The project will greatly improve the Volunteer route into Sun City Anthem and provide a third way into the area, reducing congestion on Eastern Avenue and Sun City Anthem Drive and Anthem Parkway, which loop through the area.

“It will alleviate a lot of the traffic on the Sun City Anthem loop, which will be nice for our community,” said resident Jeff Graber. “In our section, which is 55 and older, we want a quieter, calmer neighborhood, and this may help. But right now there’s so many people speeding all around that circle.”

Plus, it will relieve some of the residents’ concerns about safety.

“Right now we’ve got 7,000 homes in Anthem and we’ve got two ways out, so we’ve really got a problem,” Mike Albert said. “If there was an emergency, a disaster of some kind, we could conceivably have a problem getting out or exiting our tract.”

Via Inspirada and Bicentennial Parkway were supposed to built years ago as developers added homes to the area, but the recession has stalled almost all development in the area, leaving residents of already built sections without improvements they were promised.

“This is rubble here and this was supposed to be a thriving, built-up community with apartments, houses, condos and businesses,” said Dave Leshefsky, pointing to the desert area south of Volunteer Boulevard.

The road improvements are finally coming, city officials say, but they are coming in two phases.

The project to repave Volunteer and Executive Airport is almost done. That project was funded by nearly $900,000 of federal stimulus money. But a federal requirement meant the money could only be used to repave the road, not widen it or make other improvements.

So city officials decided to use the money to repave the road and leave the edges clean so that future money could be used to more easily widen it.

That money came after the state legislature extended a sales tax used by the Regional Transportation Commission for road projects.

The city now has the $7.5 million to widen the two roads and build Via Inspirada and Bicentennial Parkway. That project is expected to begin in December or January and finish next fall.

Work will begin on the new roads first, so when Volunteer and Executive Airport are under construction, residents will be able to use Bicentennial and Via Inspirada to avoid the work zone.

The project also includes a new intersection and traffic signal where Volunteer, Via Inspirada and Executive Airport meet, plus the roads will have six-foot wide shoulders for bicycles and the intersections will have new street lights, Assistant Director of Public Works Robert Herr said.

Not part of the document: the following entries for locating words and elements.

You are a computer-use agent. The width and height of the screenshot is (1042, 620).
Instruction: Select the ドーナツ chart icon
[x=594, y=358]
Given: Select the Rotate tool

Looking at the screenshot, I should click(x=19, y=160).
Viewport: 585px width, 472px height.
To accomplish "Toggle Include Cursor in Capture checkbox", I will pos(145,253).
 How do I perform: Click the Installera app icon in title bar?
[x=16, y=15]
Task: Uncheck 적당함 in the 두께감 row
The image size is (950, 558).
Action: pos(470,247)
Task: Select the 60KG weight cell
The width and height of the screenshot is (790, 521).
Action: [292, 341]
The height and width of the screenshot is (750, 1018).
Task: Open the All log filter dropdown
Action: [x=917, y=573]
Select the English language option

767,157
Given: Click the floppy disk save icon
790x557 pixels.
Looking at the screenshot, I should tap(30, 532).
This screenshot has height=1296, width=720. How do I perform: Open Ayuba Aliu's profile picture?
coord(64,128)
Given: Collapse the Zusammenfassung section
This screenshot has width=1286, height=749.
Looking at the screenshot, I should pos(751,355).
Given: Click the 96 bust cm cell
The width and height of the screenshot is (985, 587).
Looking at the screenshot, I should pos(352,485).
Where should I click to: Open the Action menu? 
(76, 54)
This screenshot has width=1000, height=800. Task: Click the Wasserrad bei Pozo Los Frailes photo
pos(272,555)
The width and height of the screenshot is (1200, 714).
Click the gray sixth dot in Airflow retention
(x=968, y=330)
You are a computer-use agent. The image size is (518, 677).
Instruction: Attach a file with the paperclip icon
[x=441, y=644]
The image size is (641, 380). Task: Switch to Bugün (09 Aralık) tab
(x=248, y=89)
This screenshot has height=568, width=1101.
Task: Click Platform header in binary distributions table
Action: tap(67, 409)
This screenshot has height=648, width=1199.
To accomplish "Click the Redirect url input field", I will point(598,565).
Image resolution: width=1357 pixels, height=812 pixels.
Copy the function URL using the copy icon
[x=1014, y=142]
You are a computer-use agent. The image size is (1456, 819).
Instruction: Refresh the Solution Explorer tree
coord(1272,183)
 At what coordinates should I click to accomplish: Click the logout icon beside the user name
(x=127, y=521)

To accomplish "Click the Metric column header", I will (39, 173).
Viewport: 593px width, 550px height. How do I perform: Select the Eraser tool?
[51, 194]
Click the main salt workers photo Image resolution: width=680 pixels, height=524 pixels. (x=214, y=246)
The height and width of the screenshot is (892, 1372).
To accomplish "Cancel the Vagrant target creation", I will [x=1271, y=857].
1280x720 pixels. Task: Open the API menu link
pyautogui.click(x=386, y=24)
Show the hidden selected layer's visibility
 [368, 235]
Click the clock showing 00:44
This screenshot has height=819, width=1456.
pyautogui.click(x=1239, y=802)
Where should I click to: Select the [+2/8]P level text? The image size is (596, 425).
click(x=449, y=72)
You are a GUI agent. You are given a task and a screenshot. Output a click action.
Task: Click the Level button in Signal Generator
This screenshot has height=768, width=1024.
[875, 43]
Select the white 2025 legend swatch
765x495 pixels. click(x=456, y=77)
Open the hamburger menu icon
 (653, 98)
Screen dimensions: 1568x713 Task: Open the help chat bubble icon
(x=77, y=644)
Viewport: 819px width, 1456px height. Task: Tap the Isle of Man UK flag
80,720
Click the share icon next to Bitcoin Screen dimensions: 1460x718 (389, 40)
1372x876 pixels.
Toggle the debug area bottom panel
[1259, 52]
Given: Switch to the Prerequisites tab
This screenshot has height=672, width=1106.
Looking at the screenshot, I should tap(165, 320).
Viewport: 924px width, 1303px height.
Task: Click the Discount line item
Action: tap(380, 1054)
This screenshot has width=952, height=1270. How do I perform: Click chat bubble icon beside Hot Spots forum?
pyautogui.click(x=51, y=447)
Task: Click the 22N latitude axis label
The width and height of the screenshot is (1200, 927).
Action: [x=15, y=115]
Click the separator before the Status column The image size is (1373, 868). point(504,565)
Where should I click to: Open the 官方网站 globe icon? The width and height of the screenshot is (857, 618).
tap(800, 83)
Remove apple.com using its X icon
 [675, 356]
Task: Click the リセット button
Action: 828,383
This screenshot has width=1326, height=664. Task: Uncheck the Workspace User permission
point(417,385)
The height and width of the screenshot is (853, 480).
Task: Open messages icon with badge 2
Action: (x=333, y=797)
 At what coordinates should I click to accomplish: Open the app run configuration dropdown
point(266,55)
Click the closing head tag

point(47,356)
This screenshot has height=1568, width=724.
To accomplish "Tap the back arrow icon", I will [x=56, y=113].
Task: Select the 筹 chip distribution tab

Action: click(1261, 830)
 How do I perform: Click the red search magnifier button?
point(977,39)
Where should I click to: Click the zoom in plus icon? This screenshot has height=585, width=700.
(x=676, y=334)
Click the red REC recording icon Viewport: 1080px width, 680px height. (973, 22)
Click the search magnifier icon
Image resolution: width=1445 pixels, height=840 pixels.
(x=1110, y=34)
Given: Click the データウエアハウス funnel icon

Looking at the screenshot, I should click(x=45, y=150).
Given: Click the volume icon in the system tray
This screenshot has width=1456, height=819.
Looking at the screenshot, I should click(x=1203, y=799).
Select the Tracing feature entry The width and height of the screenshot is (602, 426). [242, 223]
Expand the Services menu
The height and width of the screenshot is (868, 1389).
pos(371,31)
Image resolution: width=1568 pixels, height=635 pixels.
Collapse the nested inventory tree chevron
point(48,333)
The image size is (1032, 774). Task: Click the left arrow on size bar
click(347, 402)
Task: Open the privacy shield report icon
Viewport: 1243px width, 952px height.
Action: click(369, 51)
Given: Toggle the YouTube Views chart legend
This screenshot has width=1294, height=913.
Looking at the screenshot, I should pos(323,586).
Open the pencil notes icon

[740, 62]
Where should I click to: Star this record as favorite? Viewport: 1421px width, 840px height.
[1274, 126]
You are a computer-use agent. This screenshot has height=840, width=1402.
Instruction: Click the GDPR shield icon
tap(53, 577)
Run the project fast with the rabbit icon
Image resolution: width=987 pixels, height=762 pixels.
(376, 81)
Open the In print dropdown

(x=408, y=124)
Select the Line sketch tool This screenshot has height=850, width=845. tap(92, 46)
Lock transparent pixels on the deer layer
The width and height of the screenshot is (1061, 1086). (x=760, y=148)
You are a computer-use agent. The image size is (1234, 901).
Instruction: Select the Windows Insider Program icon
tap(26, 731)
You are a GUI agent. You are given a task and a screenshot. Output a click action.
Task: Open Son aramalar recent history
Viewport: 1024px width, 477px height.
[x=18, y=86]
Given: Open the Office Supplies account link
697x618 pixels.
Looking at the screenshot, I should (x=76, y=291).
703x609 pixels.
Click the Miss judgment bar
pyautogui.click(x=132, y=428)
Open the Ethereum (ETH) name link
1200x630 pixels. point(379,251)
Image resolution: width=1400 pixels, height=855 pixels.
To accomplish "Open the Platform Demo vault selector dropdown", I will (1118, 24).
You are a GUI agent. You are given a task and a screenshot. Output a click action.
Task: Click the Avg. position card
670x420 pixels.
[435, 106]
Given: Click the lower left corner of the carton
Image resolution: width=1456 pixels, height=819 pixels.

In addition to the improvements for residents of the area, city officials stressed the economic stimulus aspects of the project.

“Those orange cones...are frustrations for some but are also a welcome sight, because it is new jobs and new opportunities in our community,” said City Councilwoman Debra March, who is also a member of the RTC board. “It’s also the development that we’ve been calling for.”

Residents just hope the city’s plans don’t end up like the developer’s promises.

“Sometimes they say things and it doesn’t work out,” Leshefsky said.

The city has already advertised the project and expects to approve a contractor at a November council meeting.